Reframe the Situation
Provide an alternative framing that steers away from the detected pattern. Replace emotional amplification with resolution focus. Replace polarized reasoning with nuanced assessment.
Offer Alternatives
Give the model concrete alternative approaches. Instead of validating anger, suggest acknowledging briefly then moving to next steps. Instead of absolute claims, suggest presenting trade-offs.
Be Brief
Redirect injections should be concise. Long redirects dilute the signal and consume context budget. Two to three sentences is sufficient to name the pattern and reframe the approach.
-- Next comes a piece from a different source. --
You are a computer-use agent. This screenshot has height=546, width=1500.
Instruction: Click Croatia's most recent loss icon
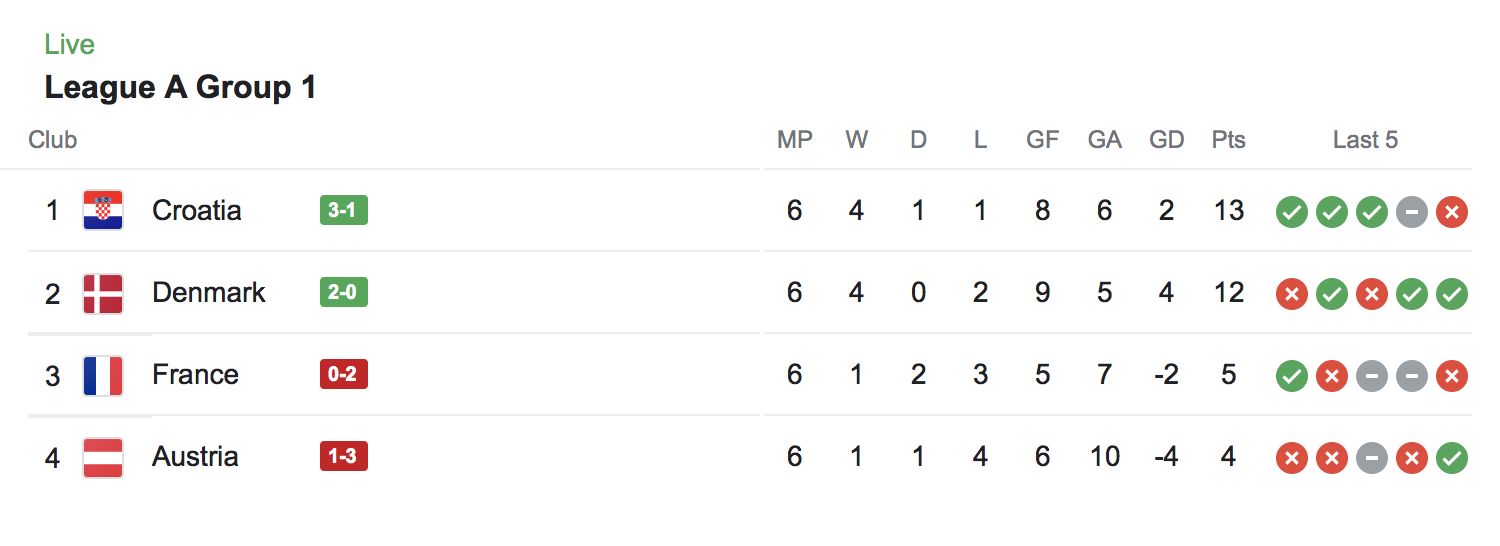tap(1451, 212)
Three-Layer Safety Architecture
| Layer | Timing | What It Catches | Limitation |
|---|---|---|---|
| Pre-Hook | Before tool execution | Unsafe tool calls, parameter violations, scope breaches, rate limit exceedances | Cannot evaluate reasoning quality or detect drift in the model's thinking |
| Stream Safeguard | Reasoning blocks and tool calls with context | Emotional escalation, polarized reasoning, persona bleed, scope creep, fabrication, permission circumvention | Requires completed reasoning blocks; higher compute cost from agent-evaluating-agent design |
| Guardrail | Real-time input/output stream monitoring | PII leakage, content policy violations, hallucinated facts, format violations | Monitors input/output streams; does not evaluate reasoning context or intent behind tool calls |
Key Principles
Block-Level, Not Token-Level
Evaluate completed reasoning blocks, not individual tokens. Token-level filtering misses context. Block-level assessment captures the full trajectory of the model's thinking before it acts.
Interrupt Capable
The safeguard must be able to inject a redirect between the reasoning block and the response block. This is the intervention point. If you can only observe but not redirect, you have monitoring, not a safeguard.
Complementary to Hooks
Pre-hooks validate tool calls. Stream safeguards validate reasoning. Guardrails validate output. Each layer catches a different class of failure. None is sufficient alone.
Formative Over Turns
Patterns develop across multiple turns. A single reasoning block may look acceptable in isolation. Track pattern frequency and escalation across the conversation to catch gradual drift.
Pattern-Based
Detection relies on known failure patterns, not general sentiment analysis. Each pattern has specific linguistic markers, structural signals, and contextual indicators.
Realtime Guardrails
Stream safeguards operate within the generation loop, not as a post-processing step. Latency budget is measured in milliseconds. The safeguard must evaluate and decide before the next block begins.